▸ **Work task**
Repeat each entry verbatim.

▸ **Data section**
● ● ● ●

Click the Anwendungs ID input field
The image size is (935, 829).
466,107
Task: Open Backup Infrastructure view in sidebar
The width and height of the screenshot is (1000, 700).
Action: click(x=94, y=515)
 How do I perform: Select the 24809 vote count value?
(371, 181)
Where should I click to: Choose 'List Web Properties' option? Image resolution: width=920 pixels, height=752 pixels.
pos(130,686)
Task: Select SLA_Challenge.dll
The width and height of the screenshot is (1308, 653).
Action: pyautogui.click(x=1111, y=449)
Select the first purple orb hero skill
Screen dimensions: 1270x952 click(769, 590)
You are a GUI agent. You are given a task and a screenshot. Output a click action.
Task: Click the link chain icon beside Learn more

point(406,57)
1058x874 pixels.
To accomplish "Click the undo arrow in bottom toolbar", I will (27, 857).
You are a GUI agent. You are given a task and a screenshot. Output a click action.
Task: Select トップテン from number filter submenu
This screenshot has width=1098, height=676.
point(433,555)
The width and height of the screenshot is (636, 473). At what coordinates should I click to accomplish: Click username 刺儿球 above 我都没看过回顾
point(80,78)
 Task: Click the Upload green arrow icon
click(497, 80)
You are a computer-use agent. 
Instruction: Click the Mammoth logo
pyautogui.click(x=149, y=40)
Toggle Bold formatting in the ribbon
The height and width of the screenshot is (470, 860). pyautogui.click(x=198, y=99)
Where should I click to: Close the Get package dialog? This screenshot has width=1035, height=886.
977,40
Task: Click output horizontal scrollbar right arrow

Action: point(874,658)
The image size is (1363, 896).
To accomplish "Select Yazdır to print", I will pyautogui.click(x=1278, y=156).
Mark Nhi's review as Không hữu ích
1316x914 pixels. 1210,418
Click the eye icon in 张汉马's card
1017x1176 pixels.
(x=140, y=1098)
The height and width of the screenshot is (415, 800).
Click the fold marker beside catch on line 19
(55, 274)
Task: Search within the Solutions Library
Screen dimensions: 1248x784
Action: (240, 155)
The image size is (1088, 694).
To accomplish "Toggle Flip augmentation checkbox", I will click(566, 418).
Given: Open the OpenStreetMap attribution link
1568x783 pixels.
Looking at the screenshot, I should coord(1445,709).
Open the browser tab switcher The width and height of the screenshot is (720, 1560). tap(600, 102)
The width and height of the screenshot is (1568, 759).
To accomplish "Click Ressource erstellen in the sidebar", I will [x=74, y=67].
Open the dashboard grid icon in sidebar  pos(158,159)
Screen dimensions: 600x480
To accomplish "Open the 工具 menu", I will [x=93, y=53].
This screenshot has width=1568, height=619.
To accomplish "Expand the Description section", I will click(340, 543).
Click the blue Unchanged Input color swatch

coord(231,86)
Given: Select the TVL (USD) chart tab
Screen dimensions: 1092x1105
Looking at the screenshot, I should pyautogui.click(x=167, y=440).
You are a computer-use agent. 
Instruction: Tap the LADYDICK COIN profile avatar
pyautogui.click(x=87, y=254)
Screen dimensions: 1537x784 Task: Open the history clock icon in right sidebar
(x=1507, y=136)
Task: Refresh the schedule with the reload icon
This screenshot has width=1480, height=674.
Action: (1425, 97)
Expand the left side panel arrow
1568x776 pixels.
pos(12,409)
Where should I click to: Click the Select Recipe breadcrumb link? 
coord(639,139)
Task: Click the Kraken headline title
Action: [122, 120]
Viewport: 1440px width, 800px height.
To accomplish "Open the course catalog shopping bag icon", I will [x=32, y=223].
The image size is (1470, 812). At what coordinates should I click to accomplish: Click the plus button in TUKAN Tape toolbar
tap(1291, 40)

● ● ● ●

▸ **Answer space**
Click the Anwendungs ID input field
The image size is (935, 829).
466,107
Task: Open Backup Infrastructure view in sidebar
The width and height of the screenshot is (1000, 700).
Action: click(x=94, y=515)
 How do I perform: Select the 24809 vote count value?
(371, 181)
Where should I click to: Choose 'List Web Properties' option? Image resolution: width=920 pixels, height=752 pixels.
pos(130,686)
Task: Select SLA_Challenge.dll
The width and height of the screenshot is (1308, 653).
Action: pyautogui.click(x=1111, y=449)
Select the first purple orb hero skill
Screen dimensions: 1270x952 click(769, 590)
You are a GUI agent. You are given a task and a screenshot. Output a click action.
Task: Click the link chain icon beside Learn more

point(406,57)
1058x874 pixels.
To accomplish "Click the undo arrow in bottom toolbar", I will (27, 857).
You are a GUI agent. You are given a task and a screenshot. Output a click action.
Task: Select トップテン from number filter submenu
This screenshot has width=1098, height=676.
point(433,555)
The width and height of the screenshot is (636, 473). At what coordinates should I click to accomplish: Click username 刺儿球 above 我都没看过回顾
point(80,78)
 Task: Click the Upload green arrow icon
click(497, 80)
You are a computer-use agent. 
Instruction: Click the Mammoth logo
pyautogui.click(x=149, y=40)
Toggle Bold formatting in the ribbon
The height and width of the screenshot is (470, 860). pyautogui.click(x=198, y=99)
Where should I click to: Close the Get package dialog? This screenshot has width=1035, height=886.
977,40
Task: Click output horizontal scrollbar right arrow

Action: point(874,658)
The image size is (1363, 896).
To accomplish "Select Yazdır to print", I will pyautogui.click(x=1278, y=156).
Mark Nhi's review as Không hữu ích
1316x914 pixels. 1210,418
Click the eye icon in 张汉马's card
1017x1176 pixels.
(x=140, y=1098)
The height and width of the screenshot is (415, 800).
Click the fold marker beside catch on line 19
(55, 274)
Task: Search within the Solutions Library
Screen dimensions: 1248x784
Action: (240, 155)
The image size is (1088, 694).
To accomplish "Toggle Flip augmentation checkbox", I will click(566, 418).
Given: Open the OpenStreetMap attribution link
1568x783 pixels.
Looking at the screenshot, I should coord(1445,709).
Open the browser tab switcher The width and height of the screenshot is (720, 1560). tap(600, 102)
The width and height of the screenshot is (1568, 759).
To accomplish "Click Ressource erstellen in the sidebar", I will [x=74, y=67].
Open the dashboard grid icon in sidebar  pos(158,159)
Screen dimensions: 600x480
To accomplish "Open the 工具 menu", I will [x=93, y=53].
This screenshot has width=1568, height=619.
To accomplish "Expand the Description section", I will click(340, 543).
Click the blue Unchanged Input color swatch

coord(231,86)
Given: Select the TVL (USD) chart tab
Screen dimensions: 1092x1105
Looking at the screenshot, I should pyautogui.click(x=167, y=440).
You are a computer-use agent. 
Instruction: Tap the LADYDICK COIN profile avatar
pyautogui.click(x=87, y=254)
Screen dimensions: 1537x784 Task: Open the history clock icon in right sidebar
(x=1507, y=136)
Task: Refresh the schedule with the reload icon
This screenshot has width=1480, height=674.
Action: (1425, 97)
Expand the left side panel arrow
1568x776 pixels.
pos(12,409)
Where should I click to: Click the Select Recipe breadcrumb link? 
coord(639,139)
Task: Click the Kraken headline title
Action: [122, 120]
Viewport: 1440px width, 800px height.
To accomplish "Open the course catalog shopping bag icon", I will [x=32, y=223].
The image size is (1470, 812). At what coordinates should I click to accomplish: Click the plus button in TUKAN Tape toolbar
tap(1291, 40)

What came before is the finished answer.